-- Text segment follows --
- Ethnicity: Arab
- Location: United Arab Emirates, Oman
- Branches: Daramikah , Al Badi , Al Yabhouni (Noble)
- Language: Arabic
- Religion: Sunni Islam

= Dhawahir =

Bedouin tribe of the United Arab Emirates and Oman

The Dhawahir (ظَوَاهِر; singular Al Dhahiri (ٱلظَّاهِرِي)) is a tribe of the United Arab Emirates (UAE) and Oman. The tribe's main centre was the Buraimi Oasis and the village, then town (now city) of Al Ain. They have long had a strong alliance with the Ruling family of Abu Dhabi, the Al Nahyan, and the Bani Yas confederation. The Al Dhaheri family share close relations with the leading royal family of the United Arab Emirates through many way's, Sheikh Nasser was a son of Zayed bin Sultan Al Nahyan, the founding president of the United Arab Emirates. His mother was Sheikha Amna bint Salah Al Badi, who is from the Bedouin branch of the Dhawahir tribe.
-- Text segment concluded --
-- Recorded data follows --
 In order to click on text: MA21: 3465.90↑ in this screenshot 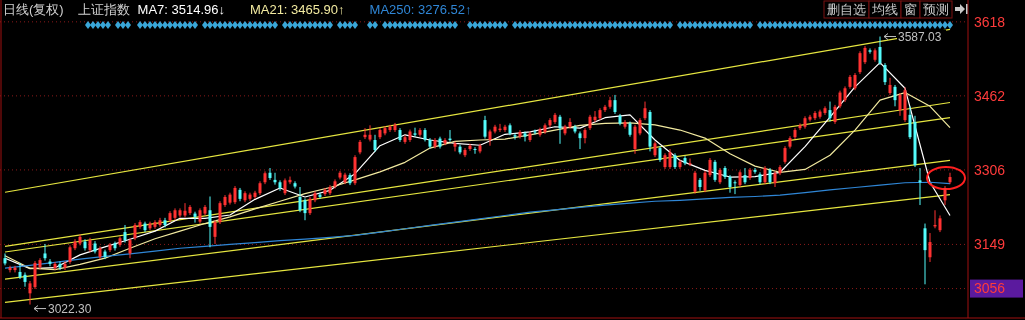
-- Recorded data concluded --
Required work
Retype the passage on the Dhawahir tribe word for word, starting at "The Dhawahir (ظَوَاهِر;" and ending at "the Dhawahir tribe.". The lines have no connection to the passage on the Dhawahir tribe.

Answer below
The Dhawahir (ظَوَاهِر; singular Al Dhahiri (ٱلظَّاهِرِي)) is a tribe of the United Arab Emirates (UAE) and Oman. The tribe's main centre was the Buraimi Oasis and the village, then town (now city) of Al Ain. They have long had a strong alliance with the Ruling family of Abu Dhabi, the Al Nahyan, and the Bani Yas confederation. The Al Dhaheri family share close relations with the leading royal family of the United Arab Emirates through many way's, Sheikh Nasser was a son of Zayed bin Sultan Al Nahyan, the founding president of the United Arab Emirates. His mother was Sheikha Amna bint Salah Al Badi, who is from the Bedouin branch of the Dhawahir tribe.